Smith (2015) described a new method in [1], cyclical learning rates, for setting the learning rate without the need to experimentally find the best values for the global learning rates. Alternatively to a monotonically reducing the learning rate, this new method varies learning rate between reasonable boundary values. The paper also introduced a way to estimate these reasonable boundaries.

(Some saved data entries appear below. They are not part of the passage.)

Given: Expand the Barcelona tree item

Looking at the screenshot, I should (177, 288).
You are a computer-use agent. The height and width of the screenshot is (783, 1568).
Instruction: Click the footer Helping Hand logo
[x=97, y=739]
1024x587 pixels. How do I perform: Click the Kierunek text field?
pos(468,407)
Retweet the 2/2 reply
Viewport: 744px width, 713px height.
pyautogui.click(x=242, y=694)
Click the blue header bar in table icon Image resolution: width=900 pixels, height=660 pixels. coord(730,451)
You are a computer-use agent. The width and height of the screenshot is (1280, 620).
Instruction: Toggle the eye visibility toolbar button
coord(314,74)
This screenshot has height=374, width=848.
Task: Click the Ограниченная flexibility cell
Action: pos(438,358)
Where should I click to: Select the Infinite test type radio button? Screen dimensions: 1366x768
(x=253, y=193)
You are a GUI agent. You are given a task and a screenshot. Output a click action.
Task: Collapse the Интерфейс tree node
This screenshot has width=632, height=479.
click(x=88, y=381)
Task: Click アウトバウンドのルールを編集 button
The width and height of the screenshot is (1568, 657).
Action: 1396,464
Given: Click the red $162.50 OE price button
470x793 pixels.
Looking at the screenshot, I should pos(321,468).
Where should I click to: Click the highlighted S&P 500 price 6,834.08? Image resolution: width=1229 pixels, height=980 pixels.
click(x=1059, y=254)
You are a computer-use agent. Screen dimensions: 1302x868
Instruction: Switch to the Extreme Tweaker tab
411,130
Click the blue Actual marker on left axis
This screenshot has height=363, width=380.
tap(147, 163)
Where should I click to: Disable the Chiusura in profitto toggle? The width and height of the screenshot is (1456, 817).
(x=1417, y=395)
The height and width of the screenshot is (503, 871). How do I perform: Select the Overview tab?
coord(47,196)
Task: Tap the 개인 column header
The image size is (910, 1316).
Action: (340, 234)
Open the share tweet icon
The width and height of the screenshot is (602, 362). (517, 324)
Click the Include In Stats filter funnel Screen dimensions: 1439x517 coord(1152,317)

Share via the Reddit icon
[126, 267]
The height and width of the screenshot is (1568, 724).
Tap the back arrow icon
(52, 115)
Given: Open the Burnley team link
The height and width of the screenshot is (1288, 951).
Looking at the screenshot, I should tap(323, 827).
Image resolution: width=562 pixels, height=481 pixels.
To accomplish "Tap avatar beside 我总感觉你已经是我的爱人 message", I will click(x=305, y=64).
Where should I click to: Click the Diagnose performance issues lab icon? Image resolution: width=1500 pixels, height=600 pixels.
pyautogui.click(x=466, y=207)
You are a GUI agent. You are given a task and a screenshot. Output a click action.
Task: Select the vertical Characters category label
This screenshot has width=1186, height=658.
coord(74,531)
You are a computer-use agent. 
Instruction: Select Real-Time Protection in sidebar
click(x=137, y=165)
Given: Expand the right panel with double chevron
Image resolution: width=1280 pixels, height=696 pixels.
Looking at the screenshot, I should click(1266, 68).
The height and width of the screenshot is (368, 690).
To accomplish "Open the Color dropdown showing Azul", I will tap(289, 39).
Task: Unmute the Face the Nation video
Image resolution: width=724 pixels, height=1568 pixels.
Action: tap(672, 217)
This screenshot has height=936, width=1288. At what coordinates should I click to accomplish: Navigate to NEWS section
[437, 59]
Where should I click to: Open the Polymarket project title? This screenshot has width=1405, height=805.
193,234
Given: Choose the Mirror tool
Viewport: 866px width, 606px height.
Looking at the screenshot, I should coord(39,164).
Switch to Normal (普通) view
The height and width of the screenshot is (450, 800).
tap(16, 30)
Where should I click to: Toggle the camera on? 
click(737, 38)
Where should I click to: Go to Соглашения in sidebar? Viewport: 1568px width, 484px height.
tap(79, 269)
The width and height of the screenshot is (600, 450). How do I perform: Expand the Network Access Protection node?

The fast.ai library takes advantage of this technique and allows you to easily search for an optimal learning rate, see the folllowing code snippe or this introductory notebook from course.

# Setup model
learn = ...

# Find optimal learning rate
lr_finder = learn.lr_find()

# Plot learning rates against iterations
learn.sched.plot_lr()

# Plot loss against learning rates
learn.sched.plot()

Stochastic Gradient Descent with Restarts

Building on work from Smith and others, Loshchilov & Hutter (2016) introduced “Stochastic Gradient Descent with Warm Restarts” in [2]. The method introduced in the paper, cosine annealling, where the learning rate is decreased along the cosine function. This repeats in cycles, where at the start of each cycle it starts with the maximum value. A cycle can be made longer than the previous cycles by using a constant factor T_mul.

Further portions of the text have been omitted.